THE INPUT below:

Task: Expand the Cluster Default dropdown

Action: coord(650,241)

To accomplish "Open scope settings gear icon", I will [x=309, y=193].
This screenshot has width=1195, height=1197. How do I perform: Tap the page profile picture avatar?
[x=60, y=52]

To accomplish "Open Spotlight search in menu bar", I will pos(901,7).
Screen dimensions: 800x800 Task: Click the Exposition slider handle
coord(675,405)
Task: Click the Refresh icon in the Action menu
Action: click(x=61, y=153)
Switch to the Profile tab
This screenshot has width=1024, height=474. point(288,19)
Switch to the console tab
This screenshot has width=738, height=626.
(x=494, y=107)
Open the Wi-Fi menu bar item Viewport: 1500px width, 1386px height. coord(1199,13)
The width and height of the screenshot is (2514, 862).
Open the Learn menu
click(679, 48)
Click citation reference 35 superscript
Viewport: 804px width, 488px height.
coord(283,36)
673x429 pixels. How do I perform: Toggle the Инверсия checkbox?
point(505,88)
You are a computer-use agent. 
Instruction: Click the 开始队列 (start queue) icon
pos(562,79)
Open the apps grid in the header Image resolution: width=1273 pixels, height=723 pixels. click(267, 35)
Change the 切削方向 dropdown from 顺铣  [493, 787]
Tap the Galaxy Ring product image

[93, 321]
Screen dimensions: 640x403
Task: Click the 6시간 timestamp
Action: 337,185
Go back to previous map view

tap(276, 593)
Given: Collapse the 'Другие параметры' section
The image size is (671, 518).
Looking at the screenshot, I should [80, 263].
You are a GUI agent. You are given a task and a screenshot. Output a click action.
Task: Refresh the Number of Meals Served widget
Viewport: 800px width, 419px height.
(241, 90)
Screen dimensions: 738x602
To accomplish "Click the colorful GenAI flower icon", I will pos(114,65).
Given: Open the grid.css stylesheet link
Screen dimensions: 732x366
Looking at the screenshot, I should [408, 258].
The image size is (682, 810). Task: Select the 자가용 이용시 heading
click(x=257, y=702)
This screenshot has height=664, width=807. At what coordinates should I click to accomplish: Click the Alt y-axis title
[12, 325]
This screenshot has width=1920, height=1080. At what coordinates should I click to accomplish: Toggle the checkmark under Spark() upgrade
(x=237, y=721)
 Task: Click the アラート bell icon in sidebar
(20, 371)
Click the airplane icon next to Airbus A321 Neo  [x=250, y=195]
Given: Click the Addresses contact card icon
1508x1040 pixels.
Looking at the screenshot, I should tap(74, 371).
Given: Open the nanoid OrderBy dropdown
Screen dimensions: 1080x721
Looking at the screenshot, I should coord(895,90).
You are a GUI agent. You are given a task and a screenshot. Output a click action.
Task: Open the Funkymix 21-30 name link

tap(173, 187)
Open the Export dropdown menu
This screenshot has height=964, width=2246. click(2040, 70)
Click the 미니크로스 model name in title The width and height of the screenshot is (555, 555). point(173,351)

End of THE INPUT.

→ PROBLEM
Give back exactly the lines above, from the line containing "The image size is (682, 810)." through the line containing "Given: Click the Addresses contact card icon", with both end lines and nothing more.

→ COMPLETED TASK
The image size is (682, 810). Task: Select the 자가용 이용시 heading
click(x=257, y=702)
This screenshot has height=664, width=807. At what coordinates should I click to accomplish: Click the Alt y-axis title
[12, 325]
This screenshot has width=1920, height=1080. At what coordinates should I click to accomplish: Toggle the checkmark under Spark() upgrade
(x=237, y=721)
 Task: Click the アラート bell icon in sidebar
(20, 371)
Click the airplane icon next to Airbus A321 Neo  [x=250, y=195]
Given: Click the Addresses contact card icon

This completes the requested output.